"I could have never learned in a classroom what I did in this program about the humanitarian field. The access to practitioners from various organizations during the course week was invaluable and the opportunity to intern for the UN will absolutely help me start my career. "—Toby Greenfield, University at Albany
The Humanitarian Action Fellows track offers a unique opportunity to learn firsthand how humanitarian assistance is formulated and implemented. The program focuses on pressing humanitarian issues, including international migration, refugees and resettlement, and the rights of vulnerable children. Fellows selected for this program gain both academic and experiential perspectives on how intergovernmental institutions, public-private partnerships and nongovernmental organizations shape humanitarian action policy.
The program combines internships at humanitarian action stakeholder organizations in Geneva, with an intensive course on humanitarian action issues. It is open to graduate students attending schools of public administration, education and leadership, public policy, human rights and more. We also accept a limited number of exceptional undergraduate students.
The Humanitarian Action track includes a placement in a humanitarian action policy internship (12 weeks preferred, shorter internships 10-12 weeks available), and the required five-day intensive course. Fellows belong to a cohort of other students from a diverse range of backgrounds. To apply to be a Humanitarian Action Fellow with the Duke Global Policy (DGP) Program in Geneva, please refer to the admissions procedure.
“The Geneva Program provided me with an unique insight into the humanitarian community that I couldn't get from anywhere else. The opportunity to network with expert professionals and the experience of living in Geneva made for the experience of a lifetime.”—Aden Hamza, University of Western Ontario
About the Policy Internship
All Humanitarian Action Fellows work in a Geneva-based policy internship, where they gain useful experience contributing to program and policy-making in humanitarian action, human rights, and human security. Some Fellows help to prepare policy briefings and meetings; others conduct gap-filling research. From building databases and interviewing stakeholders to synthesizing literature and putting together presentations, fellows contribute to the work of their placement sites.
In the past, students have interned at a wide range of NGOs and intergovernmental organizations, including:
- Office of the High Commissioner for Human Rights (OHCHR)
- International Organization for Migration (IOM)
- International Labour Organization (ILO)
- UN Development Programme (UNDP)
Interns are encouraged to make as long of a commitment as possible to the program. Longer internship availability makes students more competitive during the internship search process, and maximizes the amount of time an intern can learn from and contribute to their placement. Organizations where our HA track fellows intern require students to have longer availabilities for their summer internship. More details on our Internships page.
HA Track minimum program commitment:
- Minimum Commitment: 11 weeks (10 week internship + 1 week course)
- 13 week commitments are preferred by internship organizations whenever possible (12 week internship + 1 week course)
About the Course
The course, PubPol 860.04, will run during the last week of June or early July. Please check back for final dates. For participants, this means taking a break from the internship to participate in the course.

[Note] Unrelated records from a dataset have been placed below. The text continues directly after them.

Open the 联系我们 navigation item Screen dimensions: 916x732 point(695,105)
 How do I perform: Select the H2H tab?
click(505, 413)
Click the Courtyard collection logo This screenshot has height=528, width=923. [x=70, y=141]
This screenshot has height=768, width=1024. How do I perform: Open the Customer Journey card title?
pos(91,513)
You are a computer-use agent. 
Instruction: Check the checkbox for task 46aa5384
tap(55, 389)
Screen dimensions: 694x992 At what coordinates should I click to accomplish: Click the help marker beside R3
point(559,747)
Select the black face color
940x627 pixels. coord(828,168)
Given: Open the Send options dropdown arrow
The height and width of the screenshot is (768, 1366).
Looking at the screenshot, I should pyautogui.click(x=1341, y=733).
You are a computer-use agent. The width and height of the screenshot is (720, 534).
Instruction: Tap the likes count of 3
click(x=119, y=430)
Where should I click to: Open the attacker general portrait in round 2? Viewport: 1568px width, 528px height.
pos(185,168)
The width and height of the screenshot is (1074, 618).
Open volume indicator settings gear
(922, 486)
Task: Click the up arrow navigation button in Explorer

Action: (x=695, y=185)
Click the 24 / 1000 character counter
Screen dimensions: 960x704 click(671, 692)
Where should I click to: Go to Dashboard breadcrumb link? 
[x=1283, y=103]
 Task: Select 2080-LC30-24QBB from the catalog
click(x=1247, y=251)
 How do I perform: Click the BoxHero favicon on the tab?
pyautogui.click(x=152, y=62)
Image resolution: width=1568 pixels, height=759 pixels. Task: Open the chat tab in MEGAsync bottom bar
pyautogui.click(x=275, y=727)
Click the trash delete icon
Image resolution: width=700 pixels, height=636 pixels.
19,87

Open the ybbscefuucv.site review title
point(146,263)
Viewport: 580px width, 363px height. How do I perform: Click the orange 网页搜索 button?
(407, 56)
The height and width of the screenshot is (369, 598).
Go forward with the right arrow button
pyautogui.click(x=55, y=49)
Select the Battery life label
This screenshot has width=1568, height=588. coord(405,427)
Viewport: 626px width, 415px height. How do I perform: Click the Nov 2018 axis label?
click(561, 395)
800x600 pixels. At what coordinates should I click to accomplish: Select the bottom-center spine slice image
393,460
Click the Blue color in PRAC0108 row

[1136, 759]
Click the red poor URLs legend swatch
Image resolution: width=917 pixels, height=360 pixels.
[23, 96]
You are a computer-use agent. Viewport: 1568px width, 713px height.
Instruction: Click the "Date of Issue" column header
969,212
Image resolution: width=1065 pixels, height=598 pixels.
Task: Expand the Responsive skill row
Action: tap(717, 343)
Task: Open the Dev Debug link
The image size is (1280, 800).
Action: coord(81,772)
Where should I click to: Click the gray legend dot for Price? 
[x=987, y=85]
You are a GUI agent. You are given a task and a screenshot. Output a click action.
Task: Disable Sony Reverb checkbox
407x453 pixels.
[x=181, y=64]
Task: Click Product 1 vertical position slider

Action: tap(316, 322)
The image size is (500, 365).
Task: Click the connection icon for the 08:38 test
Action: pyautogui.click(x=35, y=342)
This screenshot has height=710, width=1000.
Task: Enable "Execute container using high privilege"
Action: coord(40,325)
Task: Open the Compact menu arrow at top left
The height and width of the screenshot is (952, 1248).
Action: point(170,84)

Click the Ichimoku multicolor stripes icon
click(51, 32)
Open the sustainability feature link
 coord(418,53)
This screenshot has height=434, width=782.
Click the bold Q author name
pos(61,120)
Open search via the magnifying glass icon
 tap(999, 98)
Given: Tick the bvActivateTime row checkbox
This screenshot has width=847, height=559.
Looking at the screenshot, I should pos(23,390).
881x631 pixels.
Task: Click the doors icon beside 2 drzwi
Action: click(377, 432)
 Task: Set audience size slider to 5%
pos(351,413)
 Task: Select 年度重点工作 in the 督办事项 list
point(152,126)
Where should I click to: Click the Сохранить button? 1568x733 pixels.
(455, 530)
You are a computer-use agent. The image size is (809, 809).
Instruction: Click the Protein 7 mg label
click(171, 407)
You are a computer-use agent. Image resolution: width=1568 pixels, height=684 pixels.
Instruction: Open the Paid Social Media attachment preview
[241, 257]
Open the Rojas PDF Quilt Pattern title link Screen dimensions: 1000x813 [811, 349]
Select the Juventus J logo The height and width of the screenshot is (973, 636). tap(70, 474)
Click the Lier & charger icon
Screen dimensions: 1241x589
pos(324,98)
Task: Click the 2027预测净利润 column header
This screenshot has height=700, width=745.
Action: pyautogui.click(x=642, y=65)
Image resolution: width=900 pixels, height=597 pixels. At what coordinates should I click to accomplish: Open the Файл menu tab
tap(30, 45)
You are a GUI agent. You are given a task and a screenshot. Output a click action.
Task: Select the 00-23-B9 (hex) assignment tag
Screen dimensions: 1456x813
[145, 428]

The course provides participants with a thorough introduction to international humanitarian assistance, human rights, and human security. It explores how the international community can better respond to humanitarian crises such as the influx of refugees in Europe, HIV-AIDS in Africa, or ongoing civil conflict in countries such as Sudan. It examines the importance of both cooperation and collaboration on a global scale by organizations such as the International Red Cross, UN High Commissioner for Refugees, Médecins sans Frontières (MSF), and development organizations. See a sample course syllabus from 2018.
During the course week, the program also facilitates additional evening events, such as a program reception, mentorship dinners, and networking events.
“Candid discussion and the exchange of views with experts and professionals was unparalleled.” —Md Moin Uddin, International Christian University
About the Faculty Instructor
The course is led by Amy E. Hepburn (Duke MPP'01), a policy professional who has researched, published, and programmed extensively on issues affecting children in complex humanitarian emergencies, including armed conflict and HIV/AIDS in the Balkans, Eastern and Southern Africa, and the Republic of Georgia. Her clients include international NGOs, the United Nations High Commissioner of Refugees in Geneva, the United States Department of State, and the United States Agency for International Development.
Her research and programming interests include the education and holistic care of children in complex humanitarian emergencies-- particularly those orphaned by HIV/AIDS in eastern and southern Africa and/or affected by armed conflict. Hepburn co-directed the Duke University Graduate Program on Global Policy in Geneva, Switzerland from 2001-2005. She currently teaches the Humanitarian Action: Human Rights, Refugees, and Crisis Response course in the Program.
Hepburn is a Senior Research Fellow in the Duke University, Health Inequalities Program and is an adjunct faculty member at The George Washington University, Elliott School of International Affairs where she teaches on the care of children in complex humanitarian emergencies. Hepburn is also the Executive Director of WomenOne, a non-profit organization dedicated to educating women and girls faced with extreme poverty and cultural barriers. She received both her undergraduate and graduate degrees with honors from Duke University. She currently resides in Washington, D.C. with her husband and four children.